What is the nature of what your company's offering?

Where is your offering in the mix?

If a company is not highly focused, they all may seem to apply. Sometimes company's have multiple offering that might not group together on the chart. This might appeal to a broader group of customers, or require different approaches to market.

The goal of thinking about this is to see if you can:

  1. Anticipate what will matter to the customer?
  2. Gain better customer insight by bringing some structure to your customer interactions?
  3. Implement a process or model that makes it easier to figure out what to do about it, once you've discovered what matters to the customer.
  4. Convert  a structured like this into a process that drives customer awareness into the written proposal?

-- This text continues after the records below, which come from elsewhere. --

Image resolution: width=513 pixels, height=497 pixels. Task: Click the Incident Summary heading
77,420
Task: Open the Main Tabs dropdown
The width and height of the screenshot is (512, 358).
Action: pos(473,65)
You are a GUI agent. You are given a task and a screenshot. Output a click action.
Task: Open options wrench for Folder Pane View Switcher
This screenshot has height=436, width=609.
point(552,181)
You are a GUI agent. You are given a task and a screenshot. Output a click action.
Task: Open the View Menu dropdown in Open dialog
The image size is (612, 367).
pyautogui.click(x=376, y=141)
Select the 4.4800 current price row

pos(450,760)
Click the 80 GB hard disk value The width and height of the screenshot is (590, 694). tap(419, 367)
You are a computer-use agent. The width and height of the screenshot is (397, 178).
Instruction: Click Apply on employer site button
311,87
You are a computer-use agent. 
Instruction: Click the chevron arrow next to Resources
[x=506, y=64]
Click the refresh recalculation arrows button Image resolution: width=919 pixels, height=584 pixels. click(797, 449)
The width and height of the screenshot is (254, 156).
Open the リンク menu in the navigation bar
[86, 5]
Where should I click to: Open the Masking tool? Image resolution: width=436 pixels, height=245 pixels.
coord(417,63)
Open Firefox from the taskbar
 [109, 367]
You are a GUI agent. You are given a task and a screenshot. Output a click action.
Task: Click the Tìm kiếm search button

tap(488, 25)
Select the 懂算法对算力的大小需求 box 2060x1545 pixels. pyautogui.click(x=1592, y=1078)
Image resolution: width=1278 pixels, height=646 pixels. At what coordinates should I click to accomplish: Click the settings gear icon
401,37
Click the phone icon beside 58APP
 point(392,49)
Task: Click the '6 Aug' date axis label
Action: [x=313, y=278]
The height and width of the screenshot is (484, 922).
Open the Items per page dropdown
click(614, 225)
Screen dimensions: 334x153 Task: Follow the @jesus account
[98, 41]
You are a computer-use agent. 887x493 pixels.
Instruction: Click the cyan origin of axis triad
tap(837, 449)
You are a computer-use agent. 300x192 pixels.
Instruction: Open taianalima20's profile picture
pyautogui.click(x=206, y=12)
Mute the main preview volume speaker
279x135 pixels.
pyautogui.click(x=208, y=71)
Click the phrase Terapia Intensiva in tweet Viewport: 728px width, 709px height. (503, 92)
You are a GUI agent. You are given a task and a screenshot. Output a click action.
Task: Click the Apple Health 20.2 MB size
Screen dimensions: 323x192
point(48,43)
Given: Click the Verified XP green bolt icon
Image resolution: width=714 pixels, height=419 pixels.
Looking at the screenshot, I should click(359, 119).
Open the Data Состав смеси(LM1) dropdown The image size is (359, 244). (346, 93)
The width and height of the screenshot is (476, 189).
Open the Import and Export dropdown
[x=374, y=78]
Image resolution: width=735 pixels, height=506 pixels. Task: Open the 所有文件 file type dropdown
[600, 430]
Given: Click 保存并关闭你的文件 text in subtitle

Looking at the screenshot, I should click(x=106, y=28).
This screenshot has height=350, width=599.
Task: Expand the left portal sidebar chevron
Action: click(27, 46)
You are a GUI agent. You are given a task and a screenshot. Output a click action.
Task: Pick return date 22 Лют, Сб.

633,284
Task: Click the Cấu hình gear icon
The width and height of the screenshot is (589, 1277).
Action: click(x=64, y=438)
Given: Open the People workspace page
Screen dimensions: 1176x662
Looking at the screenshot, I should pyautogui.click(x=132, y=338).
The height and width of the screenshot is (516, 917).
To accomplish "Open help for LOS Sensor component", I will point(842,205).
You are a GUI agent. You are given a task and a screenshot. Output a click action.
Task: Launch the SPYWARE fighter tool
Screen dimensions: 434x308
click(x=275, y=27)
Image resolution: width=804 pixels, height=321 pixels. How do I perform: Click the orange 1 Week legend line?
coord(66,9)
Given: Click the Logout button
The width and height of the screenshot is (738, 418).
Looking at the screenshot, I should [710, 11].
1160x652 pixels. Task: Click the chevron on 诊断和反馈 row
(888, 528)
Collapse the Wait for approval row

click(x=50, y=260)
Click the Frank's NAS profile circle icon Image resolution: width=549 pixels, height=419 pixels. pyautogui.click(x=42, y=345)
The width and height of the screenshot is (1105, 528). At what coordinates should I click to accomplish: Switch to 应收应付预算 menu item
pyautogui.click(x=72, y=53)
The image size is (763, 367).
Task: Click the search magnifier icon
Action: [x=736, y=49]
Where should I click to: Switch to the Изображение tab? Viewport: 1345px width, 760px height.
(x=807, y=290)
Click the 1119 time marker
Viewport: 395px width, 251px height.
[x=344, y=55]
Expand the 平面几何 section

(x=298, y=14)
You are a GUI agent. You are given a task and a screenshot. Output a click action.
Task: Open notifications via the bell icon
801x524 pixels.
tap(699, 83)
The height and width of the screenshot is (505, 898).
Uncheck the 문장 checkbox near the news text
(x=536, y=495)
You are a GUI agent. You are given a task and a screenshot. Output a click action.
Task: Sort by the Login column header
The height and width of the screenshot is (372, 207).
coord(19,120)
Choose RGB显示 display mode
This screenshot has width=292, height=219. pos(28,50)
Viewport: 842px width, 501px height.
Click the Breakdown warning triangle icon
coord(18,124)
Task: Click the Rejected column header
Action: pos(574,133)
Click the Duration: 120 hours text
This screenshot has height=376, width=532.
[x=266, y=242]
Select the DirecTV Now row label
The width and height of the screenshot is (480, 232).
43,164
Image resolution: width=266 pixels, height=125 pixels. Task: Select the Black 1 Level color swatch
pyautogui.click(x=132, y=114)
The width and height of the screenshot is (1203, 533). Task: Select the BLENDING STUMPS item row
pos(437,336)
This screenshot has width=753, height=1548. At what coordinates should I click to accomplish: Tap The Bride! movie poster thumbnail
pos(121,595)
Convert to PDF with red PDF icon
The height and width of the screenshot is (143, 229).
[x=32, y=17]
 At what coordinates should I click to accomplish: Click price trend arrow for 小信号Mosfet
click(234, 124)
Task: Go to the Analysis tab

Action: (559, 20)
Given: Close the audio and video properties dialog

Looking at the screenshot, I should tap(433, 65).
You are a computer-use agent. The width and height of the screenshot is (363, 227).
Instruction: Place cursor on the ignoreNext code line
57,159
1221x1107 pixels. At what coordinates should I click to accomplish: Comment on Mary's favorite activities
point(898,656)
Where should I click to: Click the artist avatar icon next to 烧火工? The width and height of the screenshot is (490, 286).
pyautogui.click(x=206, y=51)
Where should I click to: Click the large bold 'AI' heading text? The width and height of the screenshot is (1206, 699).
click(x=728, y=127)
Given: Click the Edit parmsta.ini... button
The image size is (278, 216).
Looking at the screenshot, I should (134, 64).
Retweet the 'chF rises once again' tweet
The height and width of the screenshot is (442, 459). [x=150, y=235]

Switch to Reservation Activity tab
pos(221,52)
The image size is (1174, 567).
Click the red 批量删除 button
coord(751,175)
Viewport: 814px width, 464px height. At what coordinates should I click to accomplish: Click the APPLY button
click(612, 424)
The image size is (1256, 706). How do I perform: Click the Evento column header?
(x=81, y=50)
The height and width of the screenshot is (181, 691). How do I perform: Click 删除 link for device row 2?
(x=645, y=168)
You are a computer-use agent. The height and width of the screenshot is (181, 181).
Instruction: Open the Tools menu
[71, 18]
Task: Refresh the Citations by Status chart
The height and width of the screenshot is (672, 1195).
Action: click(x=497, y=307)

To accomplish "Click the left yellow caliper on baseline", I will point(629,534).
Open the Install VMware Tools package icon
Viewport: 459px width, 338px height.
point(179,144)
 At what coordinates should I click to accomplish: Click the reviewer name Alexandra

You can use this model to connect the dots and streamline the transition from sales to the proposal. You can also use it to increase win probability, by bringing a little structure to your message development instead of making it up during proposal writing.

 

Discussion topic: To design your process, you need to honestly assess what your company offers so that you can implement a process that guides people to discover the customer's concerns and address them with the correct positioning. Different people in your company may have a different perception of your offerings, making the discussion itself a valuable exercise, separate from the process considerations. Also, your current offerings may different from past or future intended offerings. Ultimately it is not even your perceptions that matter. Use the chart to discover what matters to the customer and how to position accordingly.